Эти огромные амбиции не в полной мере описывают всю ситуацию, так как просьбы португальцев узаконить их экспансию были нацелены не столько против соперников, сколько против исламского мира. На самом деле успех Португалии был обусловлен не разногласиями с мусульманскими торговцами и не разрушением традиционных рынков, а появлением новых. Особенно важным стало открытие группы островов в Западной Атлантике, что способствовало продолжению разведки. Гавани и убежища на этих островах служили базой, на которой корабли могли пополнить запасы провизии и свежей воды, и благодаря этому корабли могли уплывать гораздо дальше от дома, находясь в большей безопасности.
Начиная с середины XV столетия в рамках расширения власти Португалии и установления контроля над важными морскими путями стали основываться колонии. Арген неподалеку от западного побережья современной Мавритании, Сан-Жоржи-да-Мина на побережье Атлантики возле современной Ганы были построены как крепости, в которых располагались обширные склады[875]. Такие действия были предприняты для возможности точной каталогизации импортных товаров. Это было важно для португальской короны, которая настаивала на том, что начиная с середины XV века торговля с Африкой являлась королевской монополией[876]. Была создана административная структура, которая должна была быть запущена в действие в каждой новой точке расширяющейся морской сети Португалии. Когда совершались новые открытия, например острова Кабо-Верде в 1450-х годах, использовался испытанный и проверенный шаблон[877].
Кастильцы в это время не сидели на месте, они пытались ослабить хватку португальцев на вновь приобретенных точках путей, ведущих на юг, используя против кораблей, идущих под флагом противника, открытую силу. Страсти поутихли после заключения Алкасовашского договора в 1479 году. Это, с одной стороны, давало Кастилии контроль над Канарскими островами, а с другой – она упускала власть над другой группой островов и контроль над торговлей с Западной Африкой[878].
Тем не менее это была не высокая политика, борьба за папские гранты или королевское соревнование за территориальные владения, открытые в Африке и изменившие судьбы Западной Европы. Настоящий прорыв произошел, когда капитаны кораблей поняли, что, помимо торговли маслом, кожей и золотом, новые земли открывали гораздо более впечатляющие перспективы. Как и много раз до этого в истории Европы, самую большую прибыль можно получить на торговле людьми.
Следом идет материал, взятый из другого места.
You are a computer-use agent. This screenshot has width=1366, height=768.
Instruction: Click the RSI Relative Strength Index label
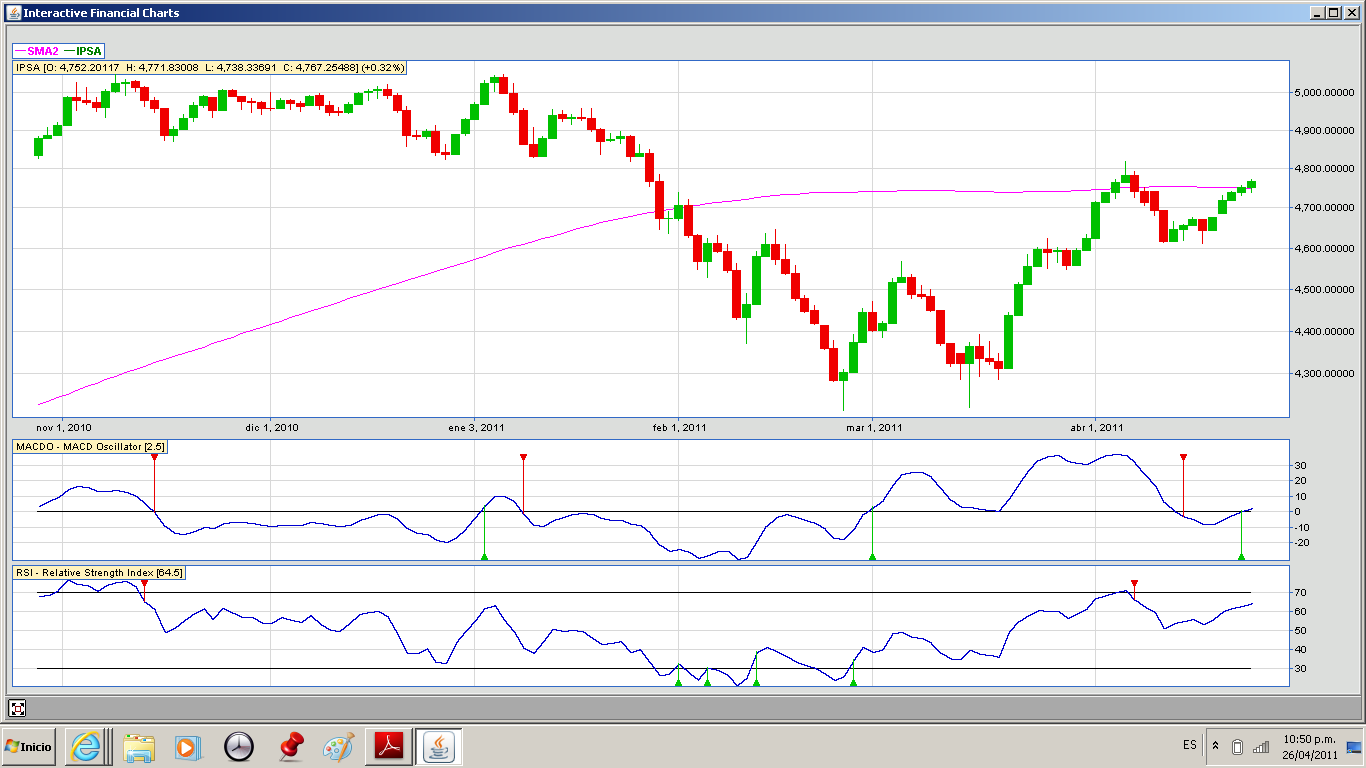tap(99, 572)
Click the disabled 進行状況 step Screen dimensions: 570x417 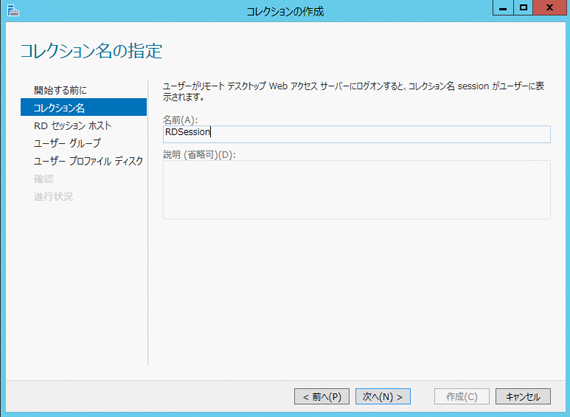pos(53,196)
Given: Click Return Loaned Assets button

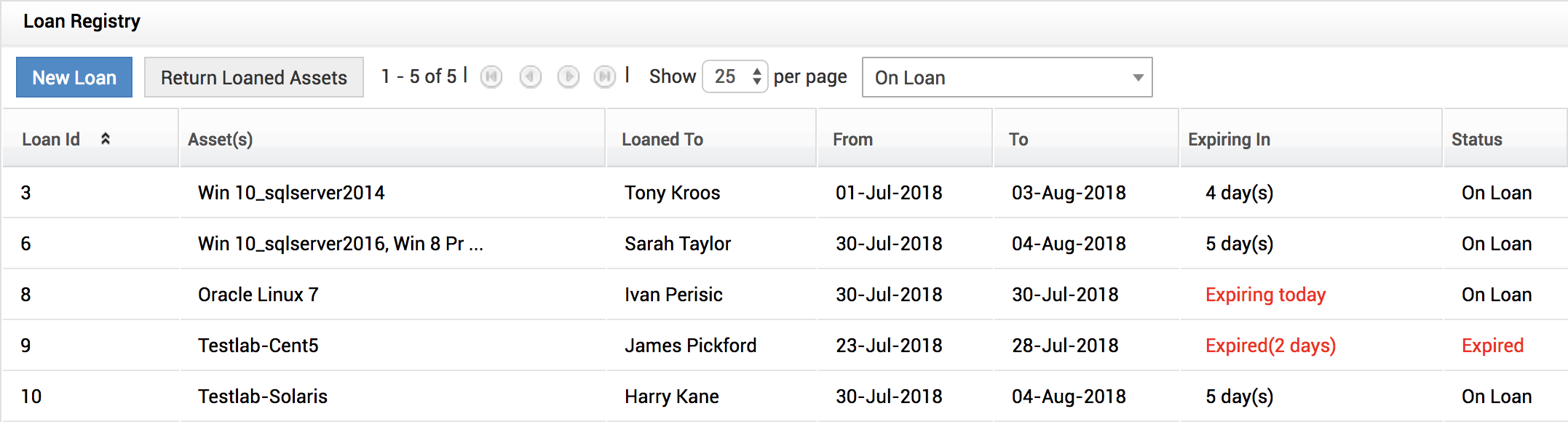Looking at the screenshot, I should [x=253, y=77].
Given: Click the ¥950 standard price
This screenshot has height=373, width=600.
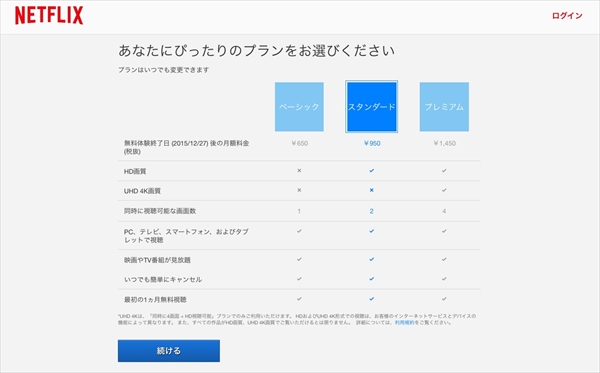Looking at the screenshot, I should (x=372, y=143).
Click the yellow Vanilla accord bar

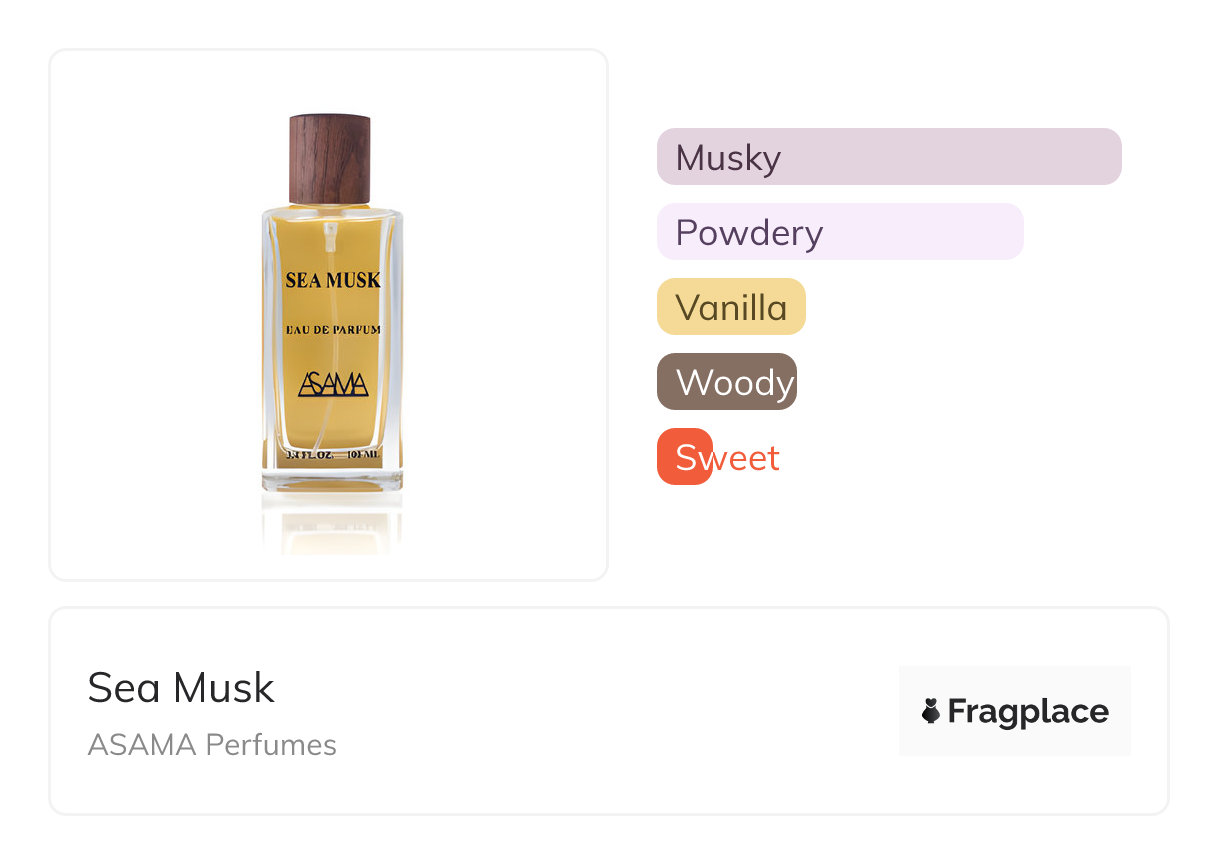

В XV веке начался бум торговли африканскими рабами, и оказалось, что это очень прибыльное занятие. Наблюдался определенный спрос на рабочую силу для работы на фермах и полях в Португалии. Рабы поставлялись в таких количествах, что кронпринца, который спонсировал первые экспедиции, сравнивали не с кем иным, как с Александром Великим, так как он начал новый век империй. Это было незадолго до того, как дома богачей стали описывать как «полные рабов, мужчин и женщин», что позволяло их владельцам использовать свой капитал в других местах и становиться все богаче[879].
Совсем немногие проявляли моральное отвращение к порабощению людей, захваченных в Западной Африке, хотя большинство источников говорили об эмпатии. Один из португальских летописцев говорит о стонах, воплях и слезах группы африканцев, которых захватили в одном из походов на западном побережье и привезли в Лагос в 1444 году. Когда пленным стало ясно, что теперь необходимо расстаться, «отделить отцов от сыновей, мужей от жен, братьев от братьев», печаль их была велика, это почувствовали даже те, кто просто наблюдал за событиями. «Какое сердце, даже самое жесткое, не пронзит чувство жалости при виде этой компании?» – отмечал один из наблюдателей[880].
Однако такая реакция была редкостью. Обычно ни продавцы, ни покупатели не заботились о тех, кого продавали. То же можно сказать и о короне, которая видела в рабах не только дополнительную рабочую силу, но и источник дохода за счет пятины, налога на одну пятую доходов от торговли с Африкой. Соответственно, чем большее количество рабов привозили и продавали, чем больше получала корона[881]. И даже летописец, который утверждал, что был тронут тем, что увидел на причале в Лагосе, не испытывал никаких сомнений, когда 2 года спустя участвовал в походе за рабами, в котором женщина и ее двухлетний сын, собиравшие ракушки на пляже, были захвачены в плен вместе с четырнадцатилетней девочкой, сопротивлявшейся так яростно, что потребовалось трое мужчин, чтобы затолкнуть ее в лодку. В конце концов, сообщает летописец как бы между прочим, у нее «была приятная внешность для уроженки Гвинеи»[882]. Мужчин, женщин и детей обычно отлавливали, как диких зверей на охоте. Некоторые убеждали кронпринца снарядить несколько судов и отправиться в поход. Он не только одобрил эту идею, но и «приказал… соорудить щиты с Крестом Ордена Иисуса Христа, по одному на каждый корабль». Работорговля теперь находилась под патронажем как короны, так и Бога[883].